== Problem ==
Set down each entry exactly as it stands, without altering a single character.

== Task material ==
==================================================

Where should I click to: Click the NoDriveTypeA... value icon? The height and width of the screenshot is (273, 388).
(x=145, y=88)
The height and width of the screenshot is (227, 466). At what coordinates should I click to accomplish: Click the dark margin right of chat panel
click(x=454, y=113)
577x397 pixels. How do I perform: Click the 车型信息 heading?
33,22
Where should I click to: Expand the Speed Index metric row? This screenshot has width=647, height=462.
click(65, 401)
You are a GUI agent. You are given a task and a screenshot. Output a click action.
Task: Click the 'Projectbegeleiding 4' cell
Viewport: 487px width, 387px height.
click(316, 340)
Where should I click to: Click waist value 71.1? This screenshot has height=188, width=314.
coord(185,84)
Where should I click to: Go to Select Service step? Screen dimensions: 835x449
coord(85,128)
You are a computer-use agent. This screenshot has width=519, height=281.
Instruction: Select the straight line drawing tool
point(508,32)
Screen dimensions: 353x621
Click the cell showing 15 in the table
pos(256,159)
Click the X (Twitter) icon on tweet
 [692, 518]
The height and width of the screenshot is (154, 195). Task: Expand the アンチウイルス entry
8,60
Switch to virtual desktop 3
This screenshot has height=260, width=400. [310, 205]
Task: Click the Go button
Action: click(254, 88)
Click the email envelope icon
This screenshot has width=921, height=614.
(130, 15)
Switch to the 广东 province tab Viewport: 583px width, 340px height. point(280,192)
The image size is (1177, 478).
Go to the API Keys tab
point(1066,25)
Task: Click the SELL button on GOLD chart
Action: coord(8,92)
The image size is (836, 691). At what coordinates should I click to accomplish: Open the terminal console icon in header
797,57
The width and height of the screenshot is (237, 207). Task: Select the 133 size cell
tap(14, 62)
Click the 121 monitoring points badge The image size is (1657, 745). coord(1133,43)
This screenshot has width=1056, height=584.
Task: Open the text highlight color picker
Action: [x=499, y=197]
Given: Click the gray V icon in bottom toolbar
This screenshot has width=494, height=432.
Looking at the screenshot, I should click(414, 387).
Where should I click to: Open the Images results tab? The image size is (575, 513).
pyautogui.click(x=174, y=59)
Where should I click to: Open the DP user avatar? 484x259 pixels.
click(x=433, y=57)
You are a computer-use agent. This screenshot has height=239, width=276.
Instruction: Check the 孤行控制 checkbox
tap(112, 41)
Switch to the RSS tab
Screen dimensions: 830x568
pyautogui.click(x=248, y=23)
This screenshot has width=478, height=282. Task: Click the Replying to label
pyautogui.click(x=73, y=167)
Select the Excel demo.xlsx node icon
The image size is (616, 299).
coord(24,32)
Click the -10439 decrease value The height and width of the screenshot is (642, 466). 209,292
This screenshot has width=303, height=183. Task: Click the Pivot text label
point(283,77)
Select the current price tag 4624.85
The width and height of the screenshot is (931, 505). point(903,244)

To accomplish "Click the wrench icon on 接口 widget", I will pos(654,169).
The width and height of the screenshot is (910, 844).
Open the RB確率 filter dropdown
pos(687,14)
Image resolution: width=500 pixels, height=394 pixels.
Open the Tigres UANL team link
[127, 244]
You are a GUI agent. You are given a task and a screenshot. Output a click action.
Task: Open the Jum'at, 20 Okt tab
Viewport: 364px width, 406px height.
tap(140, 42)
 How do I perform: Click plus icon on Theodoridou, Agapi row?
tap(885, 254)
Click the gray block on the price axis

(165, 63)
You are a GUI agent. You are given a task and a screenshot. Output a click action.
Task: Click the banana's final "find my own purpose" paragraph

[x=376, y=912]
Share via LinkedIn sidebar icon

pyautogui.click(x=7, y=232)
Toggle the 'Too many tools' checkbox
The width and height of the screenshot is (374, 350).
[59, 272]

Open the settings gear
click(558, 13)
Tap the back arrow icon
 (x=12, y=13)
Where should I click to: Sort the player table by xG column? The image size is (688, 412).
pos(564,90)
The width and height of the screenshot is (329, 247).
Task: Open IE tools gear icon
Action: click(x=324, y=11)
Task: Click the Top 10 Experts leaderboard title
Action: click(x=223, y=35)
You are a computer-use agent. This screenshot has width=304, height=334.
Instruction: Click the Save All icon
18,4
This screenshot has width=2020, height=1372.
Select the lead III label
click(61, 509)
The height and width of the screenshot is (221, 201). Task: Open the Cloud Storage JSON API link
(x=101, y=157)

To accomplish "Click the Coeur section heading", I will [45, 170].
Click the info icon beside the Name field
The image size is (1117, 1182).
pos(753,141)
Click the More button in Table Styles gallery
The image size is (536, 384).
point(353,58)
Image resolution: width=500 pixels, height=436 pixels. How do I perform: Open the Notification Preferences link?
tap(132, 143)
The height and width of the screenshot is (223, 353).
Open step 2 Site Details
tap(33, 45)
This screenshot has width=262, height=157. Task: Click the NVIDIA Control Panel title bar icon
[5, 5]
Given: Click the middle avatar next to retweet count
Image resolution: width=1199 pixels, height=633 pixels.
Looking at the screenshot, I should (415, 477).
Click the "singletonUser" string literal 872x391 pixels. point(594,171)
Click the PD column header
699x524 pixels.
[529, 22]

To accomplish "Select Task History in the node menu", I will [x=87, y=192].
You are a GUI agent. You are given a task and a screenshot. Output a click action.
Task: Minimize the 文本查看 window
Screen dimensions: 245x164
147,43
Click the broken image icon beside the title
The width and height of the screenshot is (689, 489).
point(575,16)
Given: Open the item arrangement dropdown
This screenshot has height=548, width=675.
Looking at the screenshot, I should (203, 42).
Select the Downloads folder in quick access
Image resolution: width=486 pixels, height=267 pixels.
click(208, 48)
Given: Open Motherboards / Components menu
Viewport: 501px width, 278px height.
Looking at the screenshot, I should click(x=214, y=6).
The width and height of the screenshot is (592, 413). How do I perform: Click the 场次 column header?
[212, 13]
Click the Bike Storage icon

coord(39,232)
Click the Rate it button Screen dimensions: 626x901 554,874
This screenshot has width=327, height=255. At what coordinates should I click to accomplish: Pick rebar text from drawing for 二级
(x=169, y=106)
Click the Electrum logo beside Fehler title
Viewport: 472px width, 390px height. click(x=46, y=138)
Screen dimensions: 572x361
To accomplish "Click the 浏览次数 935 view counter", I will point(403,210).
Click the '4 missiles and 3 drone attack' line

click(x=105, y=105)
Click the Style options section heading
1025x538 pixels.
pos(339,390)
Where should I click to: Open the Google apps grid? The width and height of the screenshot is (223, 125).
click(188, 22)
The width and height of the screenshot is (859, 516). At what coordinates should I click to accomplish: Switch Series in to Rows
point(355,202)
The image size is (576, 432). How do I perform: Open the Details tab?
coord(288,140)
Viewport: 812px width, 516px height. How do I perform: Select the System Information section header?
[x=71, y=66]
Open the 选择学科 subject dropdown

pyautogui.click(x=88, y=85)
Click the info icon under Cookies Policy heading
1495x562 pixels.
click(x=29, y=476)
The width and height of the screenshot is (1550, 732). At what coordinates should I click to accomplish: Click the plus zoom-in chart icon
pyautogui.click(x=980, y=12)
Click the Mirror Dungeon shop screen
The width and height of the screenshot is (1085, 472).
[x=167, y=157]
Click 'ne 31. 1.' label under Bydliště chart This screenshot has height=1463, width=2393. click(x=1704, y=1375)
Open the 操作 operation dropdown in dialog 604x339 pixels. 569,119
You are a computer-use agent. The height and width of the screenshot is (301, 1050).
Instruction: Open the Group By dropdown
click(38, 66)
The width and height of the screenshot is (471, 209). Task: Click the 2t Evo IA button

==================================================

== Completed exercise ==
Where should I click to: Click the NoDriveTypeA... value icon? The height and width of the screenshot is (273, 388).
(x=145, y=88)
The height and width of the screenshot is (227, 466). At what coordinates should I click to accomplish: Click the dark margin right of chat panel
click(x=454, y=113)
577x397 pixels. How do I perform: Click the 车型信息 heading?
33,22
Where should I click to: Expand the Speed Index metric row? This screenshot has width=647, height=462.
click(65, 401)
You are a GUI agent. You are given a task and a screenshot. Output a click action.
Task: Click the 'Projectbegeleiding 4' cell
Viewport: 487px width, 387px height.
click(316, 340)
Where should I click to: Click waist value 71.1? This screenshot has height=188, width=314.
coord(185,84)
Where should I click to: Go to Select Service step? Screen dimensions: 835x449
coord(85,128)
You are a computer-use agent. This screenshot has width=519, height=281.
Instruction: Select the straight line drawing tool
point(508,32)
Screen dimensions: 353x621
Click the cell showing 15 in the table
pos(256,159)
Click the X (Twitter) icon on tweet
 [692, 518]
The height and width of the screenshot is (154, 195). Task: Expand the アンチウイルス entry
8,60
Switch to virtual desktop 3
This screenshot has height=260, width=400. [310, 205]
Task: Click the Go button
Action: click(254, 88)
Click the email envelope icon
This screenshot has width=921, height=614.
(130, 15)
Switch to the 广东 province tab Viewport: 583px width, 340px height. point(280,192)
The image size is (1177, 478).
Go to the API Keys tab
point(1066,25)
Task: Click the SELL button on GOLD chart
Action: coord(8,92)
The image size is (836, 691). At what coordinates should I click to accomplish: Open the terminal console icon in header
797,57
The width and height of the screenshot is (237, 207). Task: Select the 133 size cell
tap(14, 62)
Click the 121 monitoring points badge The image size is (1657, 745). coord(1133,43)
This screenshot has width=1056, height=584.
Task: Open the text highlight color picker
Action: [x=499, y=197]
Given: Click the gray V icon in bottom toolbar
This screenshot has width=494, height=432.
Looking at the screenshot, I should click(414, 387).
Where should I click to: Open the Images results tab? The image size is (575, 513).
pyautogui.click(x=174, y=59)
Where should I click to: Open the DP user avatar? 484x259 pixels.
click(x=433, y=57)
You are a computer-use agent. This screenshot has height=239, width=276.
Instruction: Check the 孤行控制 checkbox
tap(112, 41)
Switch to the RSS tab
Screen dimensions: 830x568
pyautogui.click(x=248, y=23)
This screenshot has width=478, height=282. Task: Click the Replying to label
pyautogui.click(x=73, y=167)
Select the Excel demo.xlsx node icon
The image size is (616, 299).
coord(24,32)
Click the -10439 decrease value The height and width of the screenshot is (642, 466). 209,292
This screenshot has width=303, height=183. Task: Click the Pivot text label
point(283,77)
Select the current price tag 4624.85
The width and height of the screenshot is (931, 505). point(903,244)

To accomplish "Click the wrench icon on 接口 widget", I will pos(654,169).
The width and height of the screenshot is (910, 844).
Open the RB確率 filter dropdown
pos(687,14)
Image resolution: width=500 pixels, height=394 pixels.
Open the Tigres UANL team link
[127, 244]
You are a GUI agent. You are given a task and a screenshot. Output a click action.
Task: Open the Jum'at, 20 Okt tab
Viewport: 364px width, 406px height.
tap(140, 42)
 How do I perform: Click plus icon on Theodoridou, Agapi row?
tap(885, 254)
Click the gray block on the price axis

(165, 63)
You are a GUI agent. You are given a task and a screenshot. Output a click action.
Task: Click the banana's final "find my own purpose" paragraph

[x=376, y=912]
Share via LinkedIn sidebar icon

pyautogui.click(x=7, y=232)
Toggle the 'Too many tools' checkbox
The width and height of the screenshot is (374, 350).
[59, 272]

Open the settings gear
click(558, 13)
Tap the back arrow icon
 (x=12, y=13)
Where should I click to: Sort the player table by xG column? The image size is (688, 412).
pos(564,90)
The width and height of the screenshot is (329, 247).
Task: Open IE tools gear icon
Action: click(x=324, y=11)
Task: Click the Top 10 Experts leaderboard title
Action: click(x=223, y=35)
You are a computer-use agent. This screenshot has width=304, height=334.
Instruction: Click the Save All icon
18,4
This screenshot has width=2020, height=1372.
Select the lead III label
click(61, 509)
The height and width of the screenshot is (221, 201). Task: Open the Cloud Storage JSON API link
(x=101, y=157)

To accomplish "Click the Coeur section heading", I will [45, 170].
Click the info icon beside the Name field
The image size is (1117, 1182).
pos(753,141)
Click the More button in Table Styles gallery
The image size is (536, 384).
point(353,58)
Image resolution: width=500 pixels, height=436 pixels. How do I perform: Open the Notification Preferences link?
tap(132, 143)
The height and width of the screenshot is (223, 353).
Open step 2 Site Details
tap(33, 45)
This screenshot has width=262, height=157. Task: Click the NVIDIA Control Panel title bar icon
[5, 5]
Given: Click the middle avatar next to retweet count
Image resolution: width=1199 pixels, height=633 pixels.
Looking at the screenshot, I should (415, 477).
Click the "singletonUser" string literal 872x391 pixels. point(594,171)
Click the PD column header
699x524 pixels.
[529, 22]

To accomplish "Select Task History in the node menu", I will [x=87, y=192].
You are a GUI agent. You are given a task and a screenshot. Output a click action.
Task: Minimize the 文本查看 window
Screen dimensions: 245x164
147,43
Click the broken image icon beside the title
The width and height of the screenshot is (689, 489).
point(575,16)
Given: Open the item arrangement dropdown
This screenshot has height=548, width=675.
Looking at the screenshot, I should (203, 42).
Select the Downloads folder in quick access
Image resolution: width=486 pixels, height=267 pixels.
click(208, 48)
Given: Open Motherboards / Components menu
Viewport: 501px width, 278px height.
Looking at the screenshot, I should click(x=214, y=6).
The width and height of the screenshot is (592, 413). How do I perform: Click the 场次 column header?
[212, 13]
Click the Bike Storage icon

coord(39,232)
Click the Rate it button Screen dimensions: 626x901 554,874
This screenshot has width=327, height=255. At what coordinates should I click to accomplish: Pick rebar text from drawing for 二级
(x=169, y=106)
Click the Electrum logo beside Fehler title
Viewport: 472px width, 390px height. click(x=46, y=138)
Screen dimensions: 572x361
To accomplish "Click the 浏览次数 935 view counter", I will point(403,210).
Click the '4 missiles and 3 drone attack' line

click(x=105, y=105)
Click the Style options section heading
1025x538 pixels.
pos(339,390)
Where should I click to: Open the Google apps grid? The width and height of the screenshot is (223, 125).
click(188, 22)
The width and height of the screenshot is (859, 516). At what coordinates should I click to accomplish: Switch Series in to Rows
point(355,202)
The image size is (576, 432). How do I perform: Open the Details tab?
coord(288,140)
Viewport: 812px width, 516px height. How do I perform: Select the System Information section header?
[x=71, y=66]
Open the 选择学科 subject dropdown

pyautogui.click(x=88, y=85)
Click the info icon under Cookies Policy heading
1495x562 pixels.
click(x=29, y=476)
The width and height of the screenshot is (1550, 732). At what coordinates should I click to accomplish: Click the plus zoom-in chart icon
pyautogui.click(x=980, y=12)
Click the Mirror Dungeon shop screen
The width and height of the screenshot is (1085, 472).
[x=167, y=157]
Click 'ne 31. 1.' label under Bydliště chart This screenshot has height=1463, width=2393. click(x=1704, y=1375)
Open the 操作 operation dropdown in dialog 604x339 pixels. 569,119
You are a computer-use agent. The height and width of the screenshot is (301, 1050).
Instruction: Open the Group By dropdown
click(38, 66)
The width and height of the screenshot is (471, 209). Task: Click the 2t Evo IA button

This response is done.